Updated on 13 June, 2025
Meeting Scheduler header image

Problem Statement

In this scheduling problem, we are given two sets of time slots, slots1 and slots2, representing the available time intervals of two individuals. A time slot is represented as a two-element array [start, end], defining a continuous interval from start to end. The goal is to determine the earliest possible time slot that both individuals can share for a meeting of a specific duration.

A shared slot must be at least as long as the duration specified. If such a shared slot exists, it should be returned as [start, start + duration]. If no overlapping time slot meets the requirement, an empty array should be returned. Importantly, the time slots for each person do not intersect within the same array, meaning no two slots overlap or touch each other.

Examples

Example 1

Input:

slots1 = [[10,50],[60,120],[140,210]], slots2 = [[0,15],[60,70]], duration = 8

Output:

[60,68]

Example 2

Input:

slots1 = [[10,50],[60,120],[140,210]], slots2 = [[0,15],[60,70]], duration = 12

Output:

[]

Constraints

  • 1 <= slots1.length, slots2.length <= 104
  • slots1[i].length, slots2[i].length == 2
  • slots1[i][0] < slots1[i][1]
  • slots2[i][0] < slots2[i][1]
  • 0 <= slots1[i][j], slots2[i][j] <= 109
  • 1 <= duration <= 106

Approach and Intuition

To solve this problem, let's follow these steps:

  1. Initiate two pointers, one for each list (i for slots1 and j for slots2), and start at the beginning of each list.
  2. Determine the overlap between the current slots pointed to by i and j. Calculate the maximum of the two starting points, and the minimum of the two ending points to find the potential overlapping region, [overlap_start, overlap_end].
  3. Check if this overlapping region can accommodate the meeting length duration. This can be done by verifying if overlap_end - overlap_start is at least duration.
  4. If a valid overlap is found (i.e., an overlap that can host the meeting for the required duration), return the starting time and the starting time plus the duration: [overlap_start, overlap_start + duration].
  5. If the current slot in slots1 ends before the current slot in slots2, increment i, otherwise increment j. This is based on the idea of processing the earlier finishing intervals first to explore all potential early starts.
  6. Continue this process until either list is fully traversed.
  7. If no valid meeting duration is found throughout the process, return an empty array.

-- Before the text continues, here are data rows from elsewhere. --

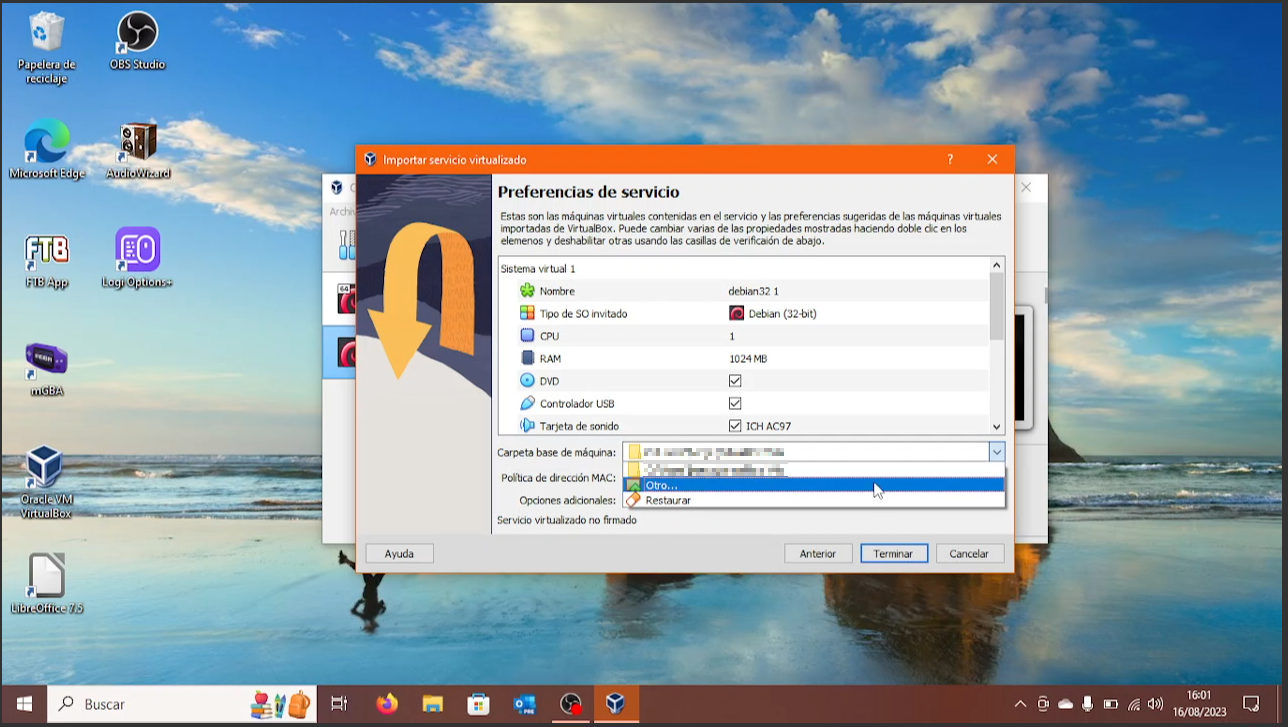Image resolution: width=1288 pixels, height=727 pixels.
Task: Select "Otro..." from the folder dropdown
Action: pos(661,485)
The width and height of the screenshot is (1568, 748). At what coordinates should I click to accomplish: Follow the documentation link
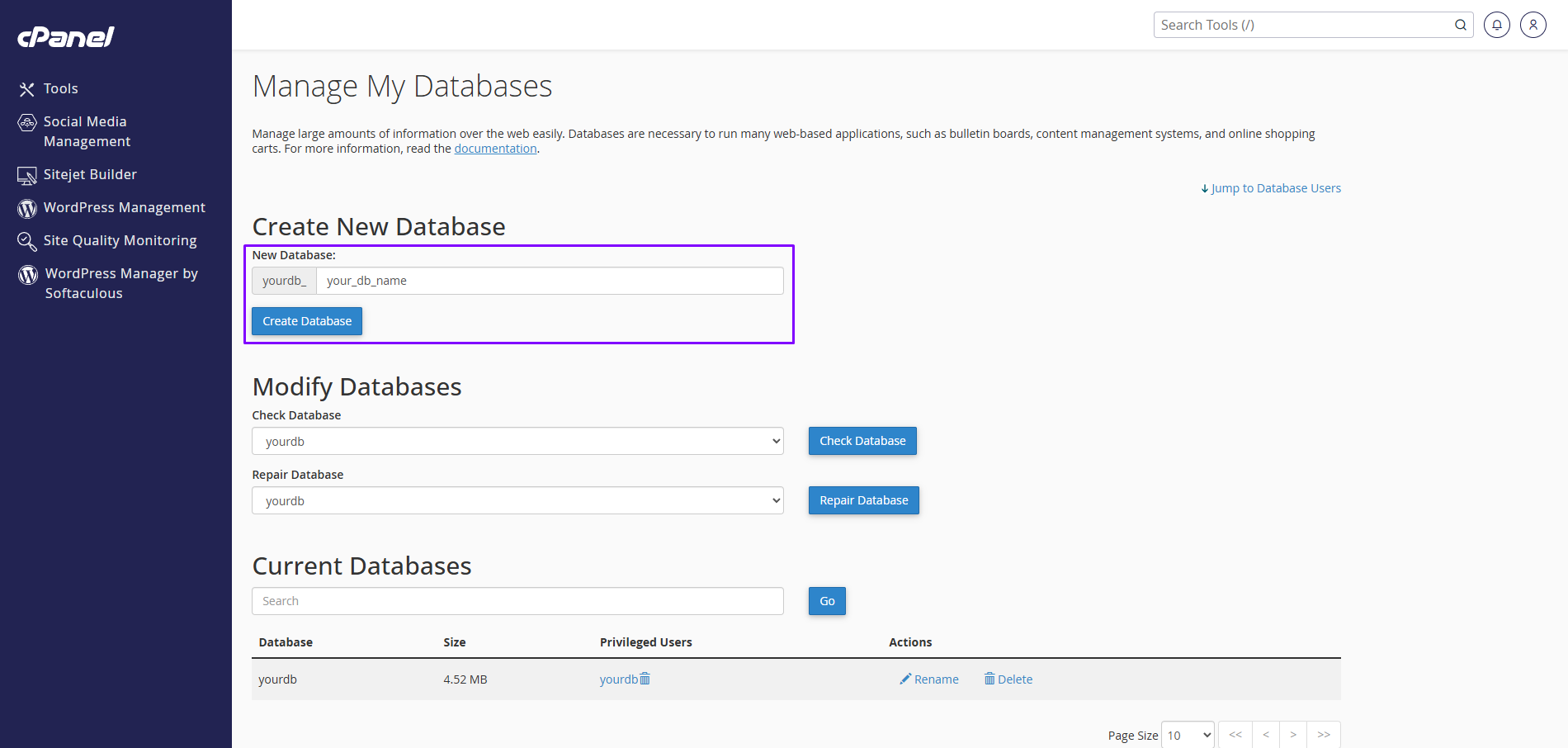[495, 149]
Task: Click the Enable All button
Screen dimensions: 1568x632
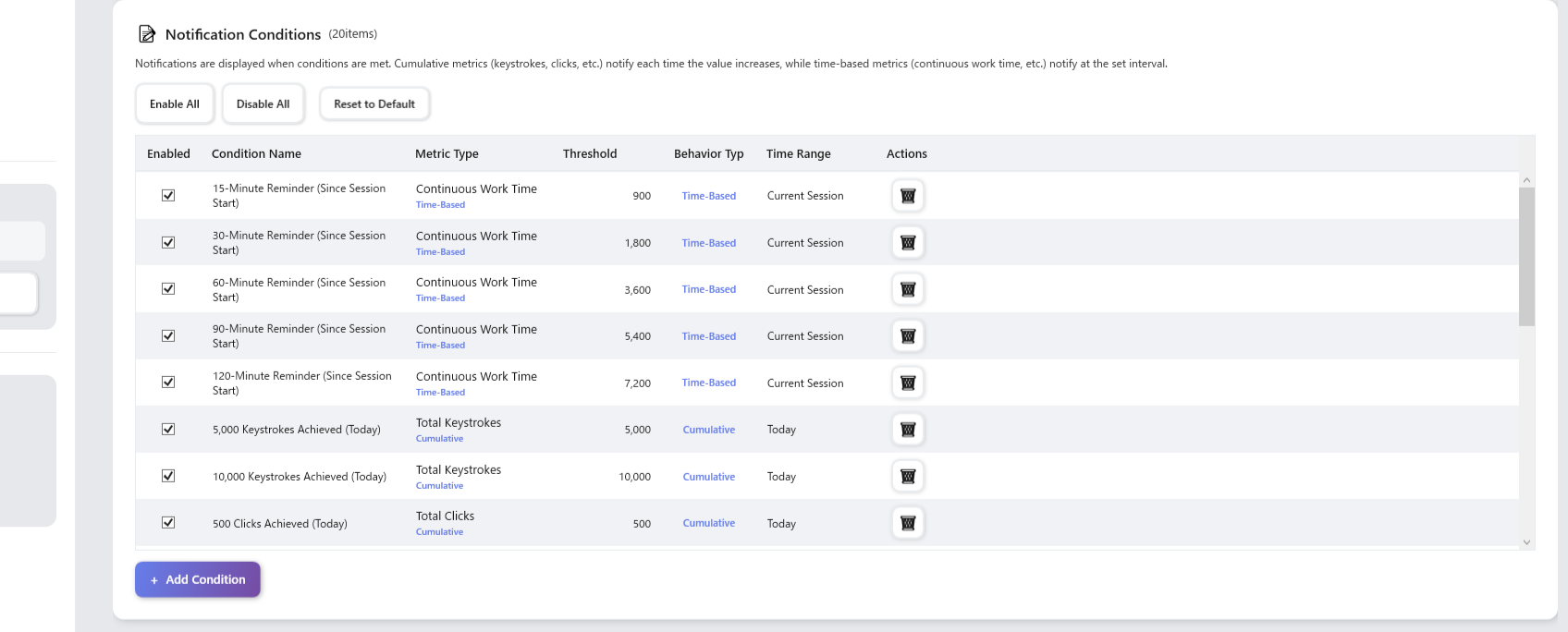Action: tap(175, 104)
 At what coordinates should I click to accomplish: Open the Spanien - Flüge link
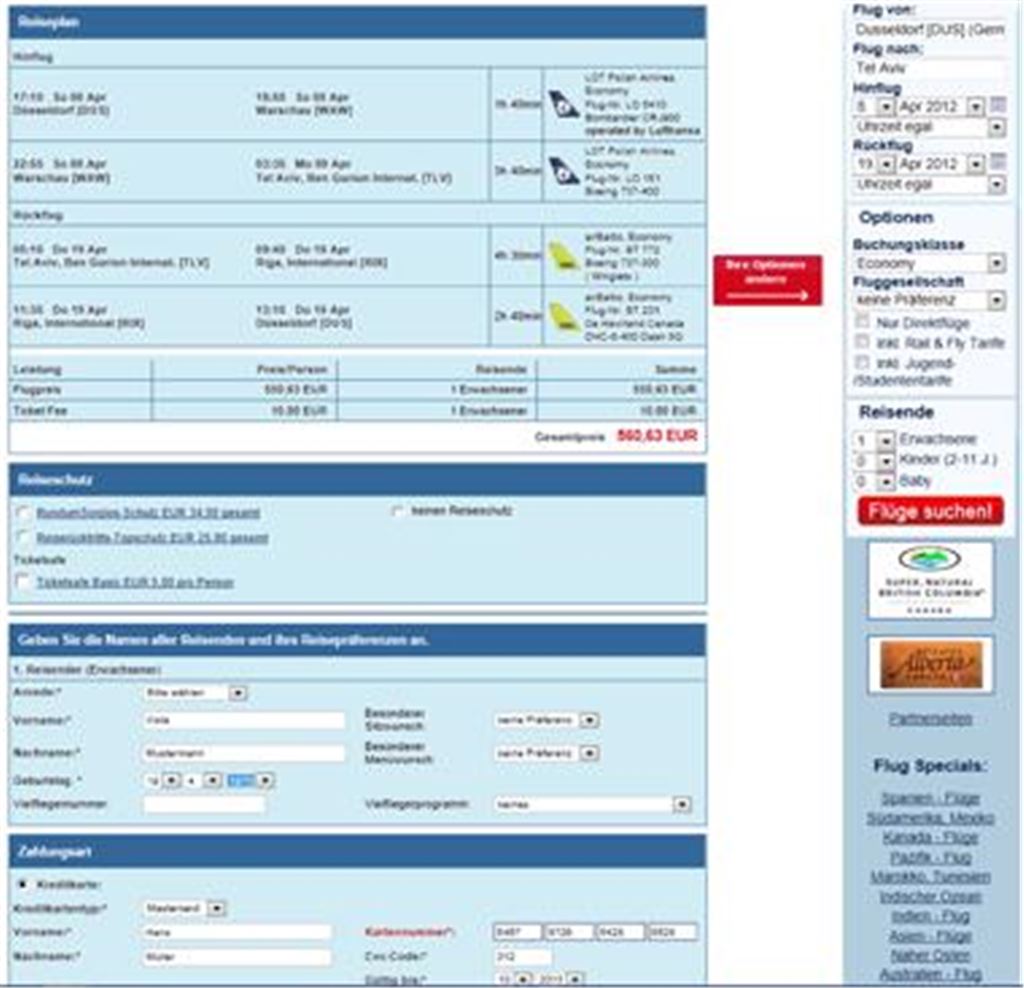pyautogui.click(x=930, y=798)
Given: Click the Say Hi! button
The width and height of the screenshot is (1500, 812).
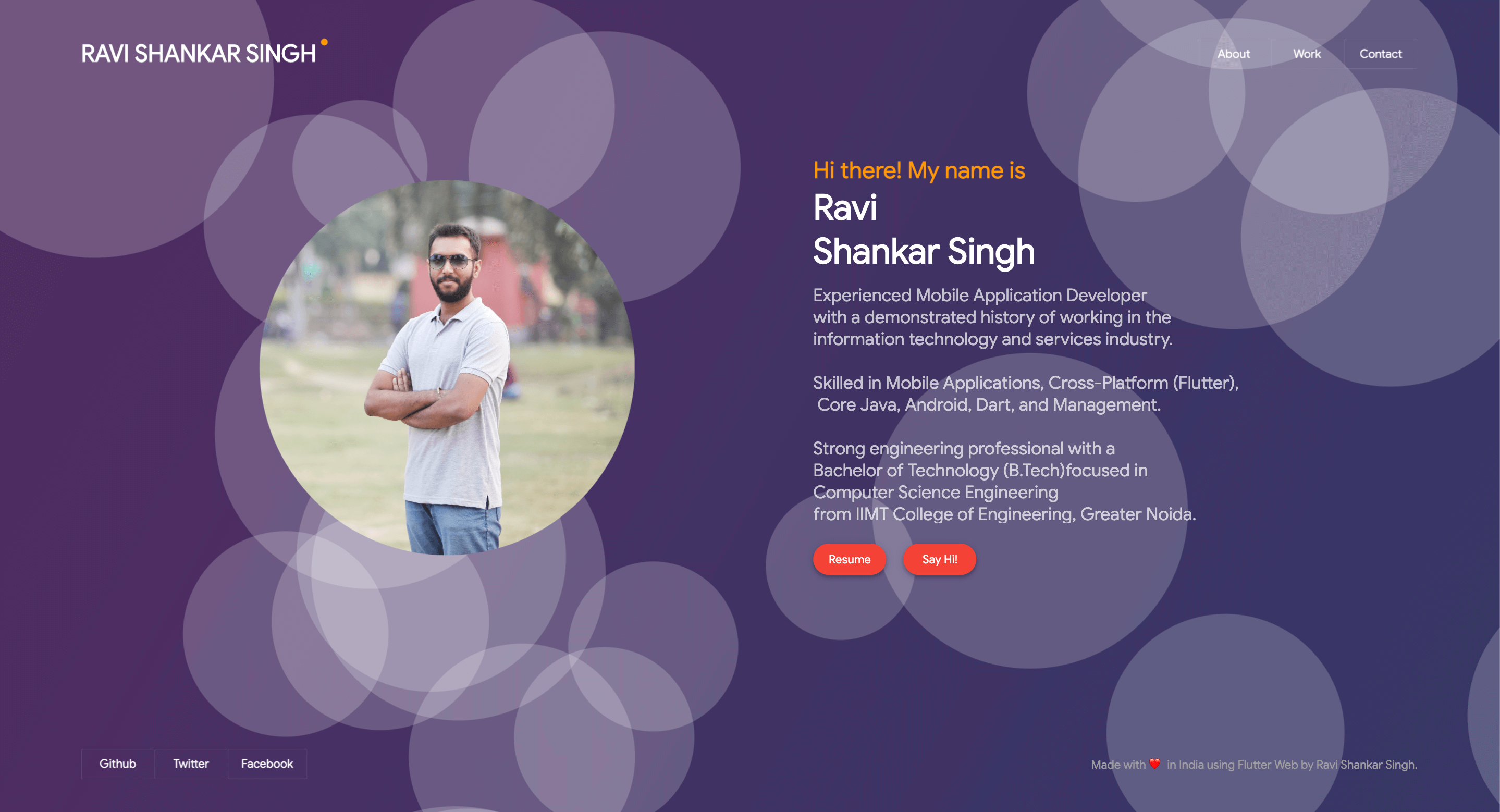Looking at the screenshot, I should pos(938,559).
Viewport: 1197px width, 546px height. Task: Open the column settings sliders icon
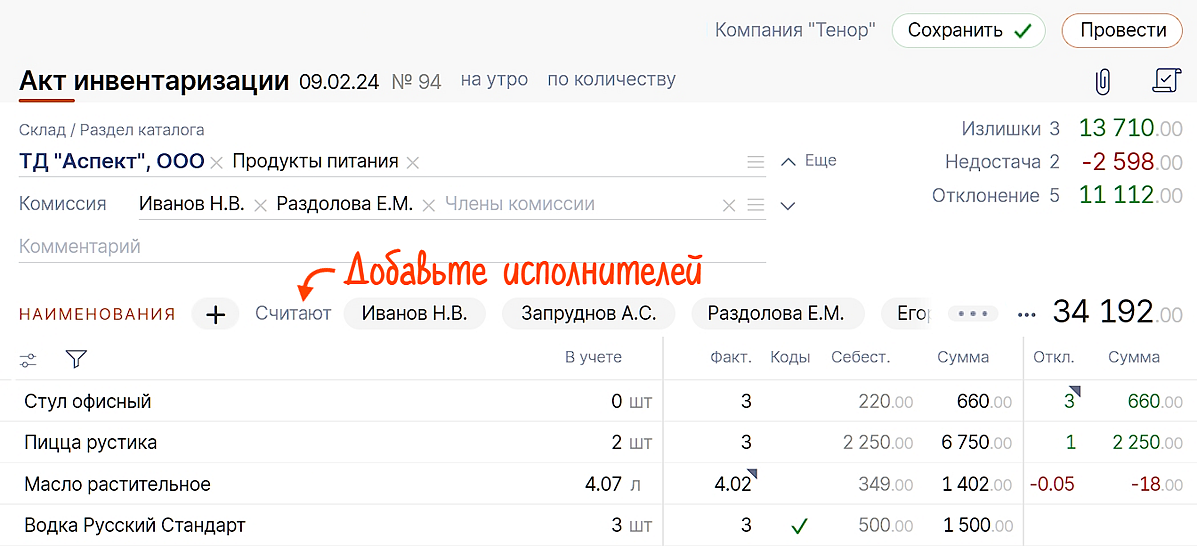click(x=28, y=359)
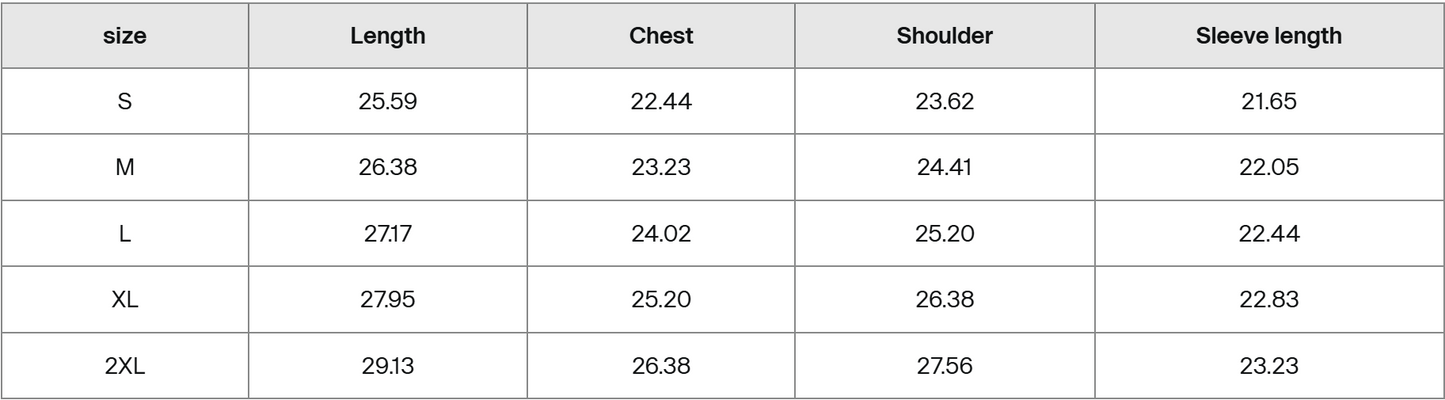The width and height of the screenshot is (1445, 400).
Task: Click the Length cell showing 27.17
Action: pos(388,234)
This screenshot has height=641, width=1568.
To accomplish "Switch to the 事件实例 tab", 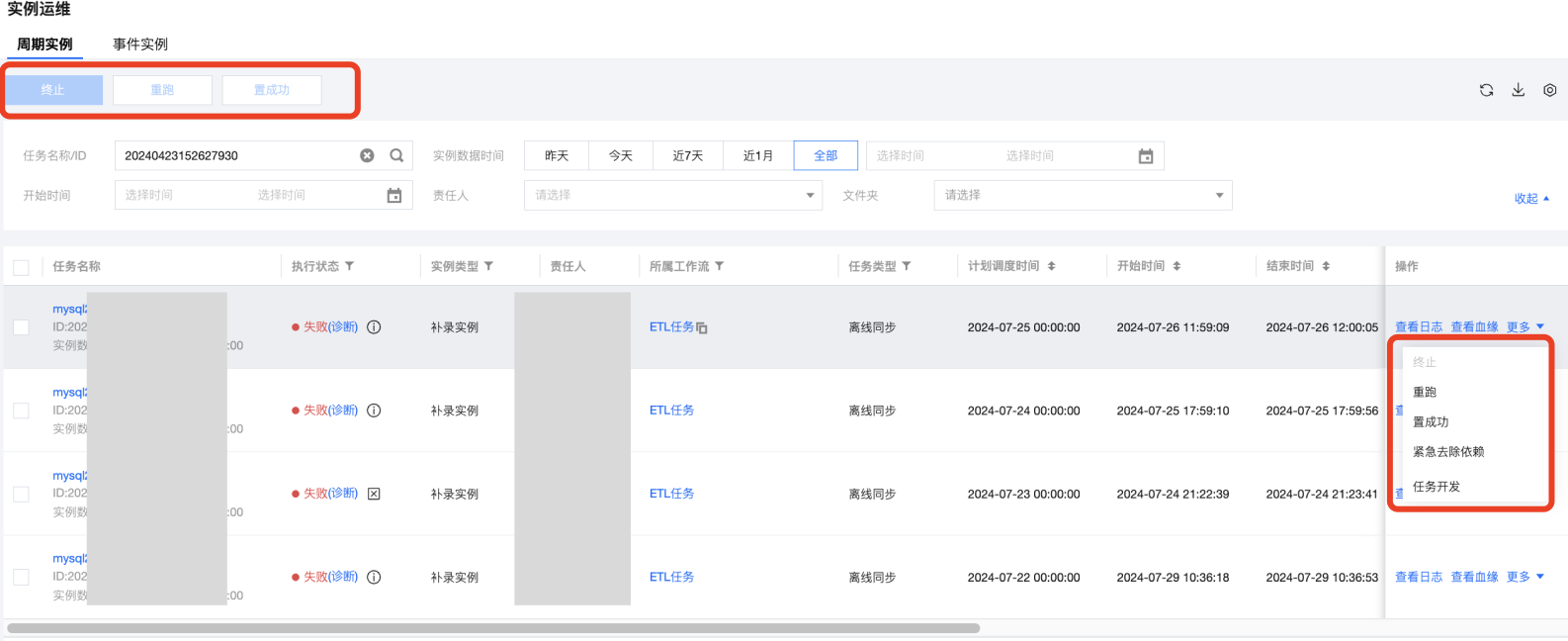I will click(140, 45).
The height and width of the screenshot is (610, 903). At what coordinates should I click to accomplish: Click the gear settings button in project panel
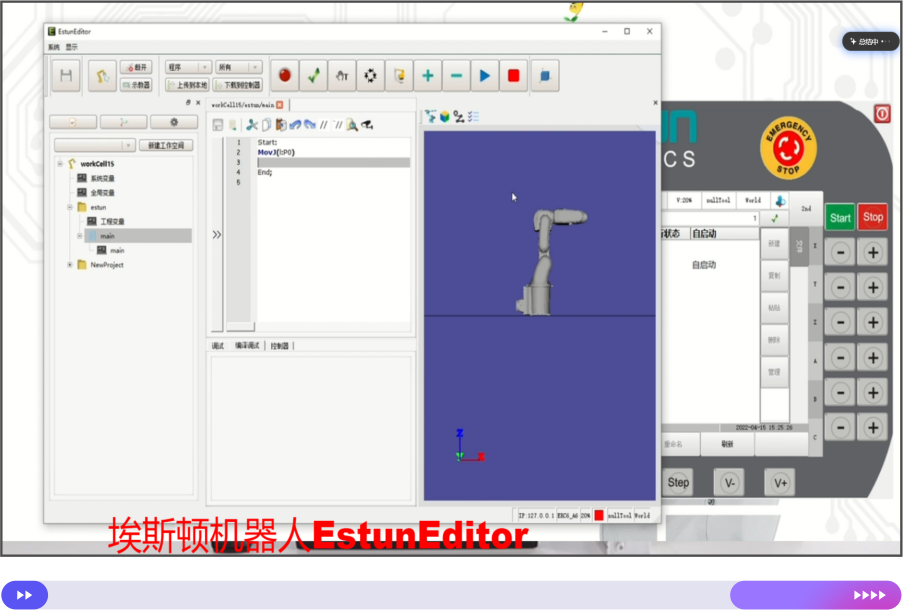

This algorithm efficiently finds the earliest possible overlap by always moving the pointer that points to the interval ending first, therefore always attempting to find the smallest start times possible for overlaps. This approach ensures that time complexity is kept manageable by not checking every possible pair of intervals.

Solutions

  • Java
  • Python
java 
class Solution {
    public List<Integer> findMeetingSlot(int[][] slotsA, int[][] slotsB, int requiredDuration) {
        PriorityQueue<int[]> availableSlots = new PriorityQueue<>((a, b) -> a[0] - b[0]);

        for (int[] slot: slotsA) {
            if (slot[1] - slot[0] >= requiredDuration) availableSlots.offer(slot);
        }
        for (int[] slot: slotsB) {
            if (slot[1] - slot[0] >= requiredDuration) availableSlots.offer(slot);
        }

        while (!availableSlots.isEmpty()) {
            int[] first = availableSlots.poll();
            if (availableSlots.isEmpty()) break;
            int[] next = availableSlots.peek();
            if (first[1] >= next[0] + requiredDuration) {
                return new ArrayList<Integer>(Arrays.asList(next[0], next[0] + requiredDuration));
            }
        }
        return new ArrayList<Integer>();
    }
}

The "Meeting Scheduler" solution in Java focuses on finding a common available meeting time slot between two individuals based on their separate available time slots and a required duration for the meeting.

Procedure:

  1. Initiate a priority queue to store available time slots, ordering them by their start times.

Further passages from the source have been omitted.